▶ GOAL: Rescale the click coordinates in the answers by 0.9, rounding to whole numbers with halves going up, and write out everything from the line containing "At what coordinates should I click to accomplish: Click the 3.8" down to the end of the records, requests included. Leave every number in the requests unchanged.

──────────

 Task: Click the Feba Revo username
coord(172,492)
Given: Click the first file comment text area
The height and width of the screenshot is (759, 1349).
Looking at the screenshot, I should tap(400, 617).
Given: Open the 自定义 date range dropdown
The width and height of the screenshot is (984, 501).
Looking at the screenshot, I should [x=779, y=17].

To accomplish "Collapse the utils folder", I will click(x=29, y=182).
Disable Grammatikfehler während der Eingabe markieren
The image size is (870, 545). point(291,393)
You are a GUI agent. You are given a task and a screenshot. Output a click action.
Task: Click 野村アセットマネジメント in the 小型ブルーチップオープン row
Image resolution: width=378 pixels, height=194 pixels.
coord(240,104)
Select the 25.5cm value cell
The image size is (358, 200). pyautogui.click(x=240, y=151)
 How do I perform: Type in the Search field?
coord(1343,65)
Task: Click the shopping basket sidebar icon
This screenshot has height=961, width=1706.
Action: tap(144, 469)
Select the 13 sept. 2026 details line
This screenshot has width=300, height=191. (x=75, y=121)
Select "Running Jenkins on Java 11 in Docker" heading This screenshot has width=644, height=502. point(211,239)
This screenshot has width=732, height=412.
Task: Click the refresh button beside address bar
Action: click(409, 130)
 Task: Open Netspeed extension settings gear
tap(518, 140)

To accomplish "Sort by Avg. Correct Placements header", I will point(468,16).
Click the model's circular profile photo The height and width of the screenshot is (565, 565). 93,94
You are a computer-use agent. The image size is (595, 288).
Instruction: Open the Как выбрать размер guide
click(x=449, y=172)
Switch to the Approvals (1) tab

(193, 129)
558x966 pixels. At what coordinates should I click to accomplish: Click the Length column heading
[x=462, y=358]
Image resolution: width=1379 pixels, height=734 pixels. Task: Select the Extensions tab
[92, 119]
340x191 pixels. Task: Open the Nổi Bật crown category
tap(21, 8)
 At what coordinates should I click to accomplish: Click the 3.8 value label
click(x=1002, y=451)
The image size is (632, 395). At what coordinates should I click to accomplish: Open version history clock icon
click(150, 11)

──────────

▶ RESULT FOR THIS EXERCISE:
 At what coordinates should I click to accomplish: Click the 3.8 value label
click(x=902, y=406)
The image size is (632, 395). At what coordinates should I click to accomplish: Open version history clock icon
click(135, 10)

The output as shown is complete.